>> START SUPPLIED MATERIAL

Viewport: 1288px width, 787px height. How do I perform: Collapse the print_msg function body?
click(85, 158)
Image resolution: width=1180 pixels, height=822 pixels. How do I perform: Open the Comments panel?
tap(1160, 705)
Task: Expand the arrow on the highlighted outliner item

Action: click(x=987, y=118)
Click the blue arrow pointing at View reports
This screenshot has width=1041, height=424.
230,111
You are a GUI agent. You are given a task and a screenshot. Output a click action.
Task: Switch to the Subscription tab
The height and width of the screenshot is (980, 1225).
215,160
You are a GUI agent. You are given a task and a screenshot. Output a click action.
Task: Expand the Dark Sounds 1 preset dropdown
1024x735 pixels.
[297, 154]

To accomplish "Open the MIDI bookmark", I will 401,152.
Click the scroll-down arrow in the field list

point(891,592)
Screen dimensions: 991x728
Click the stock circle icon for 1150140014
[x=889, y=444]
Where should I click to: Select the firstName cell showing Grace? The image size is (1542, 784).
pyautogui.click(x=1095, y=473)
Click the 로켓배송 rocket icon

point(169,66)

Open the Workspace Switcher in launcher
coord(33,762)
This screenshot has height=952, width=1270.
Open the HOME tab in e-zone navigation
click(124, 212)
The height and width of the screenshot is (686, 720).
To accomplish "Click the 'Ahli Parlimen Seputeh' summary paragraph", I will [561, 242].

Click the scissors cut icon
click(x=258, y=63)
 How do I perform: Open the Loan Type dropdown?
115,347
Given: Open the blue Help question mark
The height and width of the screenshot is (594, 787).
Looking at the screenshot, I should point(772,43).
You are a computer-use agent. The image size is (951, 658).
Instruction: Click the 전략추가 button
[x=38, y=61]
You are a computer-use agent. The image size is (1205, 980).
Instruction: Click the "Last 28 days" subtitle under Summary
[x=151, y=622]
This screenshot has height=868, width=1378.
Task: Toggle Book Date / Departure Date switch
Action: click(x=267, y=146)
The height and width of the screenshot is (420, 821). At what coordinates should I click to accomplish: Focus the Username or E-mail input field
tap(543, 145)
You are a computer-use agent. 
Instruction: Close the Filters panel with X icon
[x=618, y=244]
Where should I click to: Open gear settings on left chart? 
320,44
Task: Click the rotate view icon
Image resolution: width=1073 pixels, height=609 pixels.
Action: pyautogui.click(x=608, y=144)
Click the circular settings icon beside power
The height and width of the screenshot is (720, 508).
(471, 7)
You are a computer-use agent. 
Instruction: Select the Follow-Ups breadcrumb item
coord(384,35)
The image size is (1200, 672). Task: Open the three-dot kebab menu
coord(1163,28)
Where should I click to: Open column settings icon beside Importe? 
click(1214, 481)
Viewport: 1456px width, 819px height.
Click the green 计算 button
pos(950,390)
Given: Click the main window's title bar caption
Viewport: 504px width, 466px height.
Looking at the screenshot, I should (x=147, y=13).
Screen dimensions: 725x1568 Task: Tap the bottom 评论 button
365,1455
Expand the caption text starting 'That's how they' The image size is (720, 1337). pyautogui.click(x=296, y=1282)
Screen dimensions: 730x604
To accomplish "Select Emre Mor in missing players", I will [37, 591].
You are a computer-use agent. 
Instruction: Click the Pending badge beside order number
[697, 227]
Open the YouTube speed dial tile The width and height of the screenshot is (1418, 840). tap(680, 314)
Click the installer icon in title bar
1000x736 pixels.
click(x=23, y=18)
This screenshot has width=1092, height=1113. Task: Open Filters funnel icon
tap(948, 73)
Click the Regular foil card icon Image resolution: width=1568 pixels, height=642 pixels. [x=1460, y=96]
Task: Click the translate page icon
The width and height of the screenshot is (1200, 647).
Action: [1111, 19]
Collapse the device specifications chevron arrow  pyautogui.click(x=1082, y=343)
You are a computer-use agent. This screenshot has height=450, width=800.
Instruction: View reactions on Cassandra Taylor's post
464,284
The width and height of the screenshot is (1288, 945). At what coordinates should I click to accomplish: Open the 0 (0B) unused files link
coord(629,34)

>> END SUPPLIED MATERIAL

> _EXERCISE AIM_: How many of the lines above contain the string "perform"? Reply with the number only.

> _RESPONSE TO THIS EXERCISE_: 3